● **Materials provided**

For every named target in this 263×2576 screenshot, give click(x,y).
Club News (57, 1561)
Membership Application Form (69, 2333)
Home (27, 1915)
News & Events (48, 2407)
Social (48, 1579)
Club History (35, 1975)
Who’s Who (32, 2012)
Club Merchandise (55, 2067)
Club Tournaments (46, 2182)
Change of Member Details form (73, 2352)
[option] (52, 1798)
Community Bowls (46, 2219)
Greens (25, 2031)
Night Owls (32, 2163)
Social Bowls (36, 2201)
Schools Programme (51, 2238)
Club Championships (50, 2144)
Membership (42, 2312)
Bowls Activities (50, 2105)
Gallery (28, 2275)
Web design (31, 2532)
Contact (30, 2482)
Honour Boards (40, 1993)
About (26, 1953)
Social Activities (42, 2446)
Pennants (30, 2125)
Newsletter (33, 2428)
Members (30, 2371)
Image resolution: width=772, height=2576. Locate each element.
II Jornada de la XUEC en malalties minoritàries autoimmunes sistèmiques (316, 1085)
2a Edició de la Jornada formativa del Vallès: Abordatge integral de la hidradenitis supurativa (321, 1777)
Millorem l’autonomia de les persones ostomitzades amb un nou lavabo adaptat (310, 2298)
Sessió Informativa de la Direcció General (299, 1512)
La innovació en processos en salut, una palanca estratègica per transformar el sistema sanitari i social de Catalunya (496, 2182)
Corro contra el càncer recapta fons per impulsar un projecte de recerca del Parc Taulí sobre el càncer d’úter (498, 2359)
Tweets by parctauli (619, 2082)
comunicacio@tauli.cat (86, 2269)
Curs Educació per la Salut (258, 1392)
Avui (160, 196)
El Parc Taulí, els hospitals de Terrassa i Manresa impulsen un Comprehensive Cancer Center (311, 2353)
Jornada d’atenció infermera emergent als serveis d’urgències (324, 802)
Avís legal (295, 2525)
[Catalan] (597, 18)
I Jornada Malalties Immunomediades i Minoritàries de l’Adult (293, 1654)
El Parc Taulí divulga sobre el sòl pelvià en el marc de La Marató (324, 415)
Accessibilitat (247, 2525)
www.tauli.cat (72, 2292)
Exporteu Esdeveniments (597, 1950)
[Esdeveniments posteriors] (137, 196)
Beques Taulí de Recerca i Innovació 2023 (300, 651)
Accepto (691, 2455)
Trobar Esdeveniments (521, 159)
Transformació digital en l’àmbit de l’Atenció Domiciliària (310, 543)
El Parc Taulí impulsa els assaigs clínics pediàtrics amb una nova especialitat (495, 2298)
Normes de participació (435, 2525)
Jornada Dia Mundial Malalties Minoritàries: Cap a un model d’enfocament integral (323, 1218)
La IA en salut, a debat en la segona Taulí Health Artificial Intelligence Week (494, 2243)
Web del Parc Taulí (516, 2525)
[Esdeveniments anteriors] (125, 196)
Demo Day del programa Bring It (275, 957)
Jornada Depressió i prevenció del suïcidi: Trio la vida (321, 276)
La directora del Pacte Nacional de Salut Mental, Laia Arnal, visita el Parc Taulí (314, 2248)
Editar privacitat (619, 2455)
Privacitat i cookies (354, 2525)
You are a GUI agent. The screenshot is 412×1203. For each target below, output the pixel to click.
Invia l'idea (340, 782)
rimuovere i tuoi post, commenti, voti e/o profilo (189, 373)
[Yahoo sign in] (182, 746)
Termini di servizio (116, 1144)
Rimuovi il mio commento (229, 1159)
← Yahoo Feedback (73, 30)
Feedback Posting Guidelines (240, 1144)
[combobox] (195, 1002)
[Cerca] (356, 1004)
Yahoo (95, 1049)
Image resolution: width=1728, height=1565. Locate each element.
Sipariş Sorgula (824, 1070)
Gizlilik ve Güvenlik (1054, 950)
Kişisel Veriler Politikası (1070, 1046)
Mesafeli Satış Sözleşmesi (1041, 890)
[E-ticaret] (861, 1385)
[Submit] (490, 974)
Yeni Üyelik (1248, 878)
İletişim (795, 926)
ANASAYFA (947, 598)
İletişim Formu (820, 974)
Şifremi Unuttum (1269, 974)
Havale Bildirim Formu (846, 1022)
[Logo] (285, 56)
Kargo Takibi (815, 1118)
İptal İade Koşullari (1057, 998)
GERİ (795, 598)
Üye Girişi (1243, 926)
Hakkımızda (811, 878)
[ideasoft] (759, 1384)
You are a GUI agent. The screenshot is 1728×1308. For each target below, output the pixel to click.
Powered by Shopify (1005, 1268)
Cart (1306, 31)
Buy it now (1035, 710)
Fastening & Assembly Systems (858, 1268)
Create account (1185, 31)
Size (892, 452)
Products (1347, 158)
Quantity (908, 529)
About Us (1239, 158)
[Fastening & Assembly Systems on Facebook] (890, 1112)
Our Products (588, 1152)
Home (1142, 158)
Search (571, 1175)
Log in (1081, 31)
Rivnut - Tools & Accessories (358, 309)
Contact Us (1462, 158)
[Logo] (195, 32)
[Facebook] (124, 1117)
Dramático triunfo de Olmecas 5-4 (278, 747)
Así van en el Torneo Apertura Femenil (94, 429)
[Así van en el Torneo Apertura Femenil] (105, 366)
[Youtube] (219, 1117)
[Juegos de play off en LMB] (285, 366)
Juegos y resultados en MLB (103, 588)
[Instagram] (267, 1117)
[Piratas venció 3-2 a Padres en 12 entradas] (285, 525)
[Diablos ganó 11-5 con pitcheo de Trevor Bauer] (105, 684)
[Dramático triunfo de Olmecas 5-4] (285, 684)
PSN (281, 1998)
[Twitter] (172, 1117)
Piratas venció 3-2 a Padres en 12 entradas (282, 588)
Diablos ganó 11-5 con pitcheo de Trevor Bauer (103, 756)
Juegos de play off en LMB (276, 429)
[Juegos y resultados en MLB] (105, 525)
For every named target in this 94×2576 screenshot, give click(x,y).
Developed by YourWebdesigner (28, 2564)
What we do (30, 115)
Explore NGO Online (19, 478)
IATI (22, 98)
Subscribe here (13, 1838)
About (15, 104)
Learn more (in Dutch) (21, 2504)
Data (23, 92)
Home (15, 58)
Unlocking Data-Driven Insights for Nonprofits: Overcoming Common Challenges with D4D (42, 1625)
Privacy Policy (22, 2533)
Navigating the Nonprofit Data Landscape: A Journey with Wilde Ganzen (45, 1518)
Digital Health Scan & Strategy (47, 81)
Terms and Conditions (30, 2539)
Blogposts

● **Exercise**
Copy out the material above in full so that every line matches the original.

● **Answer for the task**
For every named target in this 263×2576 screenshot, give click(x,y).
Club News (57, 1561)
Membership Application Form (69, 2333)
Home (27, 1915)
News & Events (48, 2407)
Social (48, 1579)
Club History (35, 1975)
Who’s Who (32, 2012)
Club Merchandise (55, 2067)
Club Tournaments (46, 2182)
Change of Member Details form (73, 2352)
[option] (52, 1798)
Community Bowls (46, 2219)
Greens (25, 2031)
Night Owls (32, 2163)
Social Bowls (36, 2201)
Schools Programme (51, 2238)
Club Championships (50, 2144)
Membership (42, 2312)
Bowls Activities (50, 2105)
Gallery (28, 2275)
Web design (31, 2532)
Contact (30, 2482)
Honour Boards (40, 1993)
About (26, 1953)
Social Activities (42, 2446)
Pennants (30, 2125)
Newsletter (33, 2428)
Members (30, 2371)
Image resolution: width=772, height=2576. Locate each element.
II Jornada de la XUEC en malalties minoritàries autoimmunes sistèmiques (316, 1085)
2a Edició de la Jornada formativa del Vallès: Abordatge integral de la hidradenitis supurativa (321, 1777)
Millorem l’autonomia de les persones ostomitzades amb un nou lavabo adaptat (310, 2298)
Sessió Informativa de la Direcció General (299, 1512)
La innovació en processos en salut, una palanca estratègica per transformar el sistema sanitari i social de Catalunya (496, 2182)
Corro contra el càncer recapta fons per impulsar un projecte de recerca del Parc Taulí sobre el càncer d’úter (498, 2359)
Tweets by parctauli (619, 2082)
comunicacio@tauli.cat (86, 2269)
Curs Educació per la Salut (258, 1392)
Avui (160, 196)
El Parc Taulí, els hospitals de Terrassa i Manresa impulsen un Comprehensive Cancer Center (311, 2353)
Jornada d’atenció infermera emergent als serveis d’urgències (324, 802)
Avís legal (295, 2525)
[Catalan] (597, 18)
I Jornada Malalties Immunomediades i Minoritàries de l’Adult (293, 1654)
El Parc Taulí divulga sobre el sòl pelvià en el marc de La Marató (324, 415)
Accessibilitat (247, 2525)
www.tauli.cat (72, 2292)
Exporteu Esdeveniments (597, 1950)
[Esdeveniments posteriors] (137, 196)
Beques Taulí de Recerca i Innovació 2023 (300, 651)
Accepto (691, 2455)
Trobar Esdeveniments (521, 159)
Transformació digital en l’àmbit de l’Atenció Domiciliària (310, 543)
El Parc Taulí impulsa els assaigs clínics pediàtrics amb una nova especialitat (495, 2298)
Normes de participació (435, 2525)
Jornada Dia Mundial Malalties Minoritàries: Cap a un model d’enfocament integral (323, 1218)
La IA en salut, a debat en la segona Taulí Health Artificial Intelligence Week (494, 2243)
Web del Parc Taulí (516, 2525)
[Esdeveniments anteriors] (125, 196)
Demo Day del programa Bring It (275, 957)
Jornada Depressió i prevenció del suïcidi: Trio la vida (321, 276)
La directora del Pacte Nacional de Salut Mental, Laia Arnal, visita el Parc Taulí (314, 2248)
Editar privacitat (619, 2455)
Privacitat i cookies (354, 2525)
You are a GUI agent. The screenshot is 412×1203. For each target below, output the pixel to click.
Invia l'idea (340, 782)
rimuovere i tuoi post, commenti, voti e/o profilo (189, 373)
[Yahoo sign in] (182, 746)
Termini di servizio (116, 1144)
Rimuovi il mio commento (229, 1159)
← Yahoo Feedback (73, 30)
Feedback Posting Guidelines (240, 1144)
[combobox] (195, 1002)
[Cerca] (356, 1004)
Yahoo (95, 1049)
Image resolution: width=1728, height=1565. Locate each element.
Sipariş Sorgula (824, 1070)
Gizlilik ve Güvenlik (1054, 950)
Kişisel Veriler Politikası (1070, 1046)
Mesafeli Satış Sözleşmesi (1041, 890)
[E-ticaret] (861, 1385)
[Submit] (490, 974)
Yeni Üyelik (1248, 878)
İletişim (795, 926)
ANASAYFA (947, 598)
İletişim Formu (820, 974)
Şifremi Unuttum (1269, 974)
Havale Bildirim Formu (846, 1022)
[Logo] (285, 56)
Kargo Takibi (815, 1118)
İptal İade Koşullari (1057, 998)
GERİ (795, 598)
Üye Girişi (1243, 926)
Hakkımızda (811, 878)
[ideasoft] (759, 1384)
You are a GUI agent. The screenshot is 1728×1308. For each target below, output the pixel to click.
Powered by Shopify (1005, 1268)
Cart (1306, 31)
Buy it now (1035, 710)
Fastening & Assembly Systems (858, 1268)
Create account (1185, 31)
Size (892, 452)
Products (1347, 158)
Quantity (908, 529)
About Us (1239, 158)
[Fastening & Assembly Systems on Facebook] (890, 1112)
Our Products (588, 1152)
Home (1142, 158)
Search (571, 1175)
Log in (1081, 31)
Rivnut - Tools & Accessories (358, 309)
Contact Us (1462, 158)
[Logo] (195, 32)
[Facebook] (124, 1117)
Dramático triunfo de Olmecas 5-4 (278, 747)
Así van en el Torneo Apertura Femenil (94, 429)
[Así van en el Torneo Apertura Femenil] (105, 366)
[Youtube] (219, 1117)
[Juegos de play off en LMB] (285, 366)
Juegos y resultados en MLB (103, 588)
[Instagram] (267, 1117)
[Piratas venció 3-2 a Padres en 12 entradas] (285, 525)
[Diablos ganó 11-5 con pitcheo de Trevor Bauer] (105, 684)
[Dramático triunfo de Olmecas 5-4] (285, 684)
PSN (281, 1998)
[Twitter] (172, 1117)
Piratas venció 3-2 a Padres en 12 entradas (282, 588)
Diablos ganó 11-5 con pitcheo de Trevor Bauer (103, 756)
Juegos de play off en LMB (276, 429)
[Juegos y resultados en MLB] (105, 525)
For every named target in this 94×2576 screenshot, give click(x,y).
Developed by YourWebdesigner (28, 2564)
What we do (30, 115)
Explore NGO Online (19, 478)
IATI (22, 98)
Subscribe here (13, 1838)
About (15, 104)
Learn more (in Dutch) (21, 2504)
Data (23, 92)
Home (15, 58)
Unlocking Data-Driven Insights for Nonprofits: Overcoming Common Challenges with D4D (42, 1625)
Privacy Policy (22, 2533)
Navigating the Nonprofit Data Landscape: A Journey with Wilde Ganzen (45, 1518)
Digital Health Scan & Strategy (47, 81)
Terms and Conditions (30, 2539)
Blogposts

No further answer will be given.